▶ **Short exercise**
Can you copy the data below verbatim, leaving every line unchanged?

▶ **Provided data**
★ ★ ★

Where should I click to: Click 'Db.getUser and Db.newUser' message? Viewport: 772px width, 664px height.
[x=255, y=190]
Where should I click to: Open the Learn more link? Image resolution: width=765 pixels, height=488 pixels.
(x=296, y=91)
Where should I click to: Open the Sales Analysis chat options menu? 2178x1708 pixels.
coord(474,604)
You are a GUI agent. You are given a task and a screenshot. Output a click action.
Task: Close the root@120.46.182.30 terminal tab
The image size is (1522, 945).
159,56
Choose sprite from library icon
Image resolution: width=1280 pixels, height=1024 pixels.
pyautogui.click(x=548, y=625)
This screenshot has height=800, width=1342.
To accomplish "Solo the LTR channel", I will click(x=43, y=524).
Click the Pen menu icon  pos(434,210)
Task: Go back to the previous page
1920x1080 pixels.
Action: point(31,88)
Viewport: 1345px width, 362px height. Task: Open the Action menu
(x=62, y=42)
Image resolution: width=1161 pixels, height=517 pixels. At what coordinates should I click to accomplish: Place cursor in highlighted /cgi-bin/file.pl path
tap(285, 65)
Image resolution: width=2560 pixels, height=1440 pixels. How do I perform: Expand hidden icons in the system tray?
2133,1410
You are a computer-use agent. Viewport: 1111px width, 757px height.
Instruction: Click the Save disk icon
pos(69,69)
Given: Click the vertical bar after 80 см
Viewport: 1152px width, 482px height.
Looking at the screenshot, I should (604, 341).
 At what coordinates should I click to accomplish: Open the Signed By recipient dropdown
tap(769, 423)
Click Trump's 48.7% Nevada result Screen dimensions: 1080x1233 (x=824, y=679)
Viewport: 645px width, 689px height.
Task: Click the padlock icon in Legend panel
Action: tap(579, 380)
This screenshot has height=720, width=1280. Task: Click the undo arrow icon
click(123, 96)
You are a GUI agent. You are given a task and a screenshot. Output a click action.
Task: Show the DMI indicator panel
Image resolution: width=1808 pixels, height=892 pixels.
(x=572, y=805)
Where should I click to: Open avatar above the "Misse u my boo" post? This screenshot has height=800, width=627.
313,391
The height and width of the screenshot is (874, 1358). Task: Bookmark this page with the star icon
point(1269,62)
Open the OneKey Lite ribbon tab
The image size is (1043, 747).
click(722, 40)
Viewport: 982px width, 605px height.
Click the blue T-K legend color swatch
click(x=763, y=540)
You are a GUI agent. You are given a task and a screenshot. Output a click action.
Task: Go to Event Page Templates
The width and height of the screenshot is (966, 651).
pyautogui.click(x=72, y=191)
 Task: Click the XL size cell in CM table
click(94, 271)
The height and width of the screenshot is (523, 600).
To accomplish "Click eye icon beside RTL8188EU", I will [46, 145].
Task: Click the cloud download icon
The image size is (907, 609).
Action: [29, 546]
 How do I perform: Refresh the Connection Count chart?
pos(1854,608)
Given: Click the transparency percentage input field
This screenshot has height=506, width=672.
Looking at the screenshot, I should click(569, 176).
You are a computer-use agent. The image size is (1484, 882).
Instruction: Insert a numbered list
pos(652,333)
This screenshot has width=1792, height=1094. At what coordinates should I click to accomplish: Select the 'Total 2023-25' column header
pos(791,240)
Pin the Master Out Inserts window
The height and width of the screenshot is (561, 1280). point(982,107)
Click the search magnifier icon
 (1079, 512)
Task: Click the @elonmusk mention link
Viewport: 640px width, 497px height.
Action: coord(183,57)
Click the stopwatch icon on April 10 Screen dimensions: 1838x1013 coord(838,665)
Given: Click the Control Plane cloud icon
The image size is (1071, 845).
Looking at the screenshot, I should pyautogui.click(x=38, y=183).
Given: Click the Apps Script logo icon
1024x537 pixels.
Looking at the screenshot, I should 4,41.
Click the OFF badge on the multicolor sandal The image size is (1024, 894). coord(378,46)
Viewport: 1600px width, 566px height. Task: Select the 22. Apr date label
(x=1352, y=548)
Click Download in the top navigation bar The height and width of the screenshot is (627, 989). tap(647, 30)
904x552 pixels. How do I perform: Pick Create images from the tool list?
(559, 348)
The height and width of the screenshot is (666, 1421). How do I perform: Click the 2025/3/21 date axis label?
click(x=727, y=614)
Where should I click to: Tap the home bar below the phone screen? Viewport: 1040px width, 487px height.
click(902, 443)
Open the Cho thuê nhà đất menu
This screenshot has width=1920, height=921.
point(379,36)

★ ★ ★

▶ **Task response**
Where should I click to: Click 'Db.getUser and Db.newUser' message? Viewport: 772px width, 664px height.
[x=255, y=190]
Where should I click to: Open the Learn more link? Image resolution: width=765 pixels, height=488 pixels.
(x=296, y=91)
Where should I click to: Open the Sales Analysis chat options menu? 2178x1708 pixels.
coord(474,604)
You are a GUI agent. You are given a task and a screenshot. Output a click action.
Task: Close the root@120.46.182.30 terminal tab
The image size is (1522, 945).
159,56
Choose sprite from library icon
Image resolution: width=1280 pixels, height=1024 pixels.
pyautogui.click(x=548, y=625)
This screenshot has height=800, width=1342.
To accomplish "Solo the LTR channel", I will click(x=43, y=524).
Click the Pen menu icon  pos(434,210)
Task: Go back to the previous page
1920x1080 pixels.
Action: point(31,88)
Viewport: 1345px width, 362px height. Task: Open the Action menu
(x=62, y=42)
Image resolution: width=1161 pixels, height=517 pixels. At what coordinates should I click to accomplish: Place cursor in highlighted /cgi-bin/file.pl path
tap(285, 65)
Image resolution: width=2560 pixels, height=1440 pixels. How do I perform: Expand hidden icons in the system tray?
2133,1410
You are a computer-use agent. Viewport: 1111px width, 757px height.
Instruction: Click the Save disk icon
pos(69,69)
Given: Click the vertical bar after 80 см
Viewport: 1152px width, 482px height.
Looking at the screenshot, I should (604, 341).
 At what coordinates should I click to accomplish: Open the Signed By recipient dropdown
tap(769, 423)
Click Trump's 48.7% Nevada result Screen dimensions: 1080x1233 (x=824, y=679)
Viewport: 645px width, 689px height.
Task: Click the padlock icon in Legend panel
Action: tap(579, 380)
This screenshot has height=720, width=1280. Task: Click the undo arrow icon
click(123, 96)
You are a GUI agent. You are given a task and a screenshot. Output a click action.
Task: Show the DMI indicator panel
Image resolution: width=1808 pixels, height=892 pixels.
(x=572, y=805)
Where should I click to: Open avatar above the "Misse u my boo" post? This screenshot has height=800, width=627.
313,391
The height and width of the screenshot is (874, 1358). Task: Bookmark this page with the star icon
point(1269,62)
Open the OneKey Lite ribbon tab
The image size is (1043, 747).
click(722, 40)
Viewport: 982px width, 605px height.
Click the blue T-K legend color swatch
click(x=763, y=540)
You are a GUI agent. You are given a task and a screenshot. Output a click action.
Task: Go to Event Page Templates
The width and height of the screenshot is (966, 651).
pyautogui.click(x=72, y=191)
 Task: Click the XL size cell in CM table
click(94, 271)
The height and width of the screenshot is (523, 600).
To accomplish "Click eye icon beside RTL8188EU", I will [46, 145].
Task: Click the cloud download icon
The image size is (907, 609).
Action: [29, 546]
 How do I perform: Refresh the Connection Count chart?
pos(1854,608)
Given: Click the transparency percentage input field
This screenshot has height=506, width=672.
Looking at the screenshot, I should click(569, 176).
You are a computer-use agent. The image size is (1484, 882).
Instruction: Insert a numbered list
pos(652,333)
This screenshot has width=1792, height=1094. At what coordinates should I click to accomplish: Select the 'Total 2023-25' column header
pos(791,240)
Pin the Master Out Inserts window
The height and width of the screenshot is (561, 1280). point(982,107)
Click the search magnifier icon
 (1079, 512)
Task: Click the @elonmusk mention link
Viewport: 640px width, 497px height.
Action: coord(183,57)
Click the stopwatch icon on April 10 Screen dimensions: 1838x1013 coord(838,665)
Given: Click the Control Plane cloud icon
The image size is (1071, 845).
Looking at the screenshot, I should pyautogui.click(x=38, y=183).
Given: Click the Apps Script logo icon
1024x537 pixels.
Looking at the screenshot, I should 4,41.
Click the OFF badge on the multicolor sandal The image size is (1024, 894). coord(378,46)
Viewport: 1600px width, 566px height. Task: Select the 22. Apr date label
(x=1352, y=548)
Click Download in the top navigation bar The height and width of the screenshot is (627, 989). tap(647, 30)
904x552 pixels. How do I perform: Pick Create images from the tool list?
(559, 348)
The height and width of the screenshot is (666, 1421). How do I perform: Click the 2025/3/21 date axis label?
click(x=727, y=614)
Where should I click to: Tap the home bar below the phone screen? Viewport: 1040px width, 487px height.
click(902, 443)
Open the Cho thuê nhà đất menu
This screenshot has width=1920, height=921.
point(379,36)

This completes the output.